Your answer should consist of each line below that contains the string "computer".

# Information
=== Section Start ===
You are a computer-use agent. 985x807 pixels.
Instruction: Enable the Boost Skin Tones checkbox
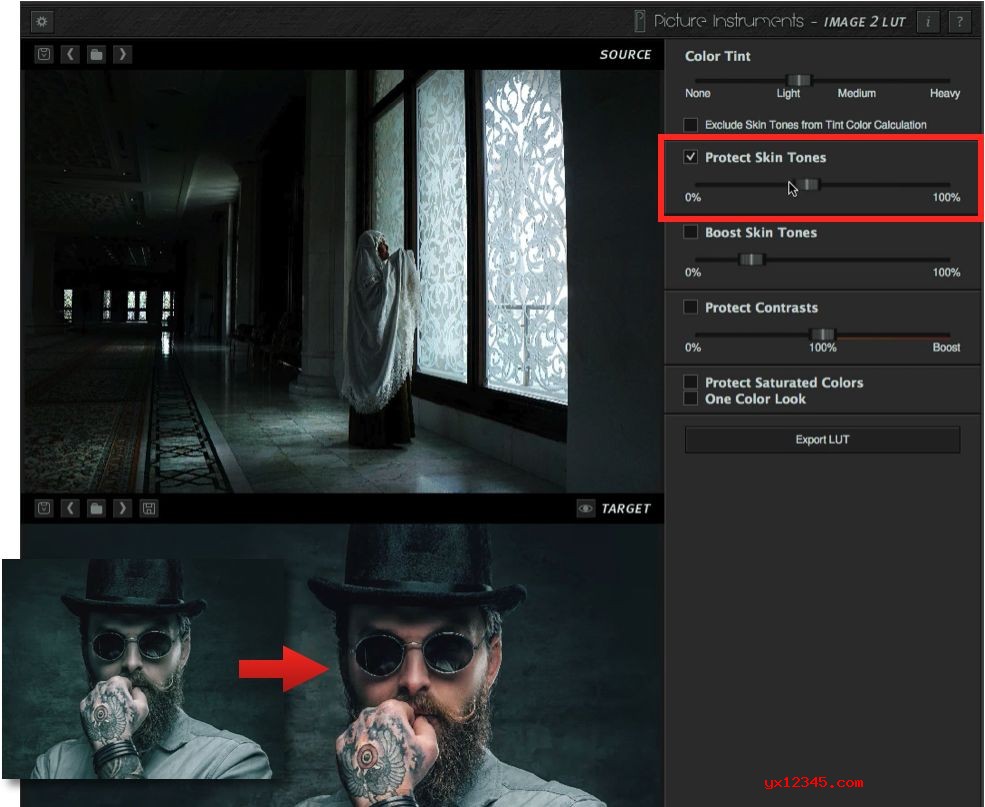click(691, 232)
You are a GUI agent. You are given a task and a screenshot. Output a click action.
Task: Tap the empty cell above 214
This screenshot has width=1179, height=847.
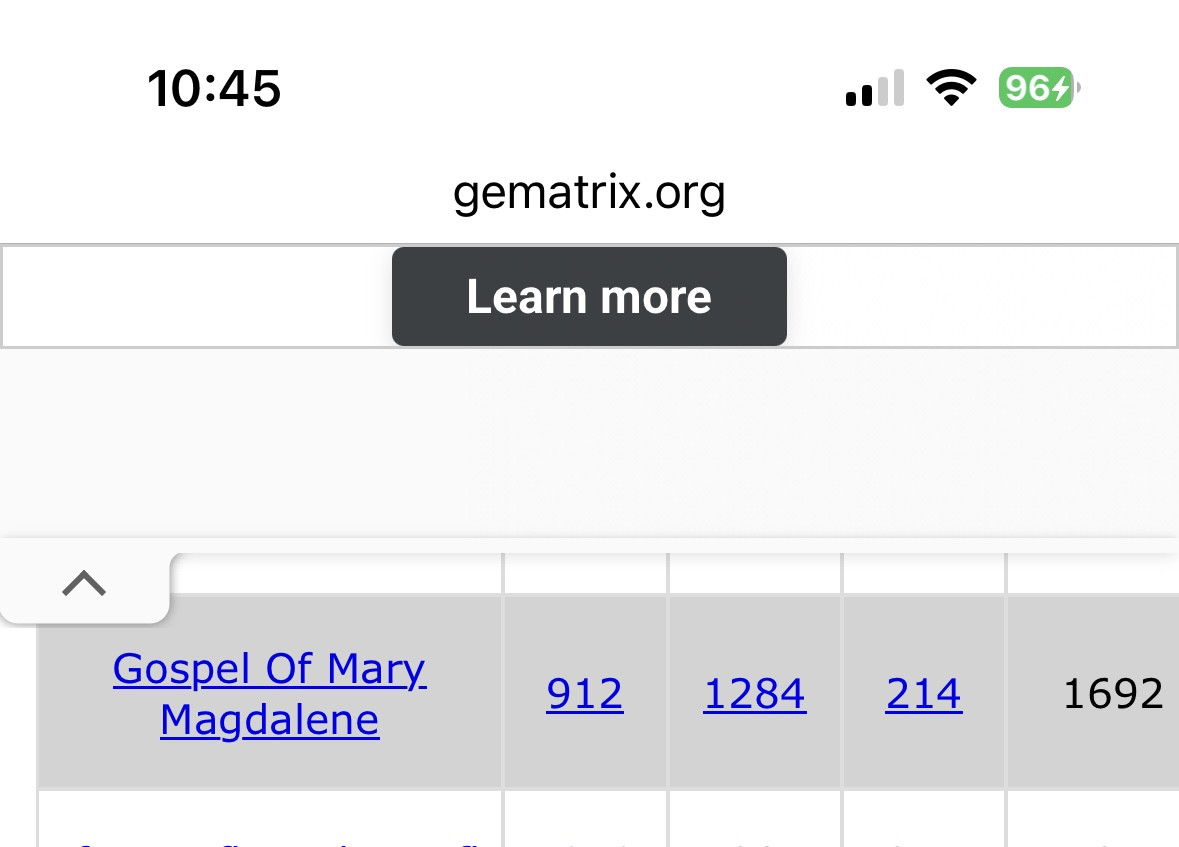tap(924, 574)
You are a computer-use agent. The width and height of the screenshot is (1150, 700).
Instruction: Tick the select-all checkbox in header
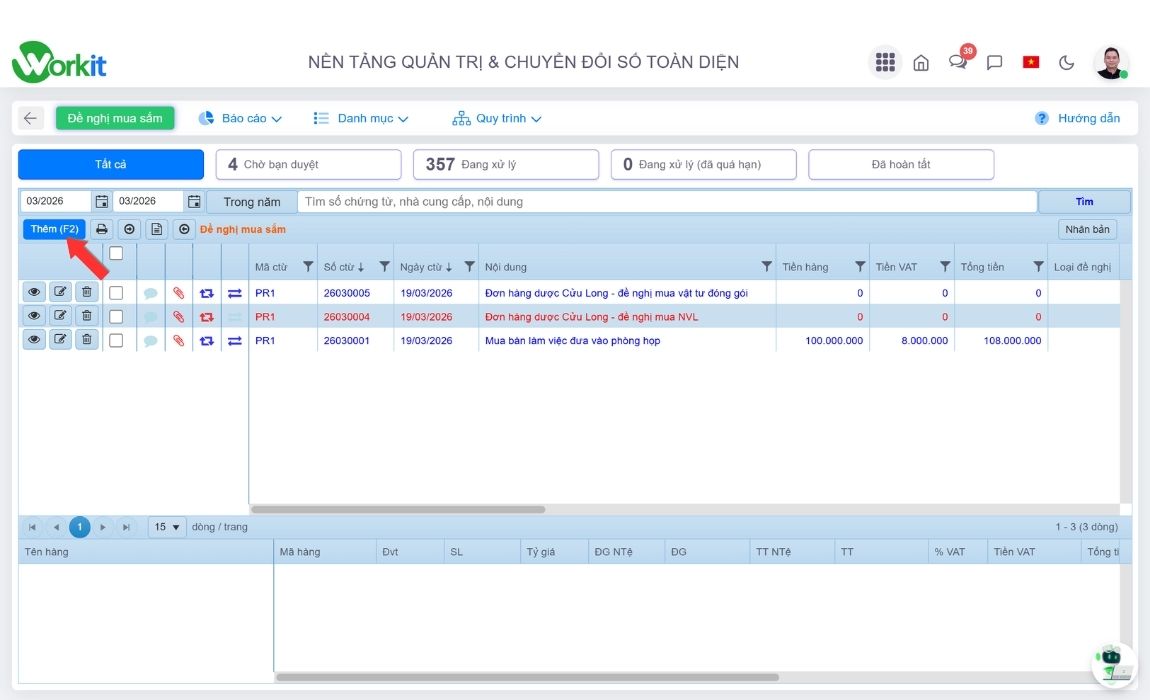point(116,254)
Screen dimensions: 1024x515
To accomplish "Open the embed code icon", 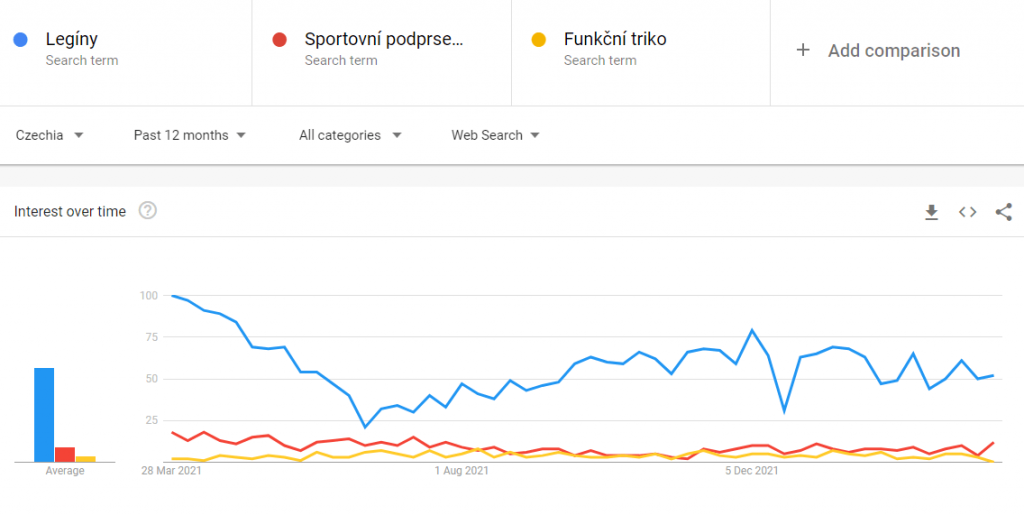I will point(967,212).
=== Section End ===
# Task solution
You are a computer-use agent. 985x807 pixels.
You are a computer-use agent. The width and height of the screenshot is (1150, 700).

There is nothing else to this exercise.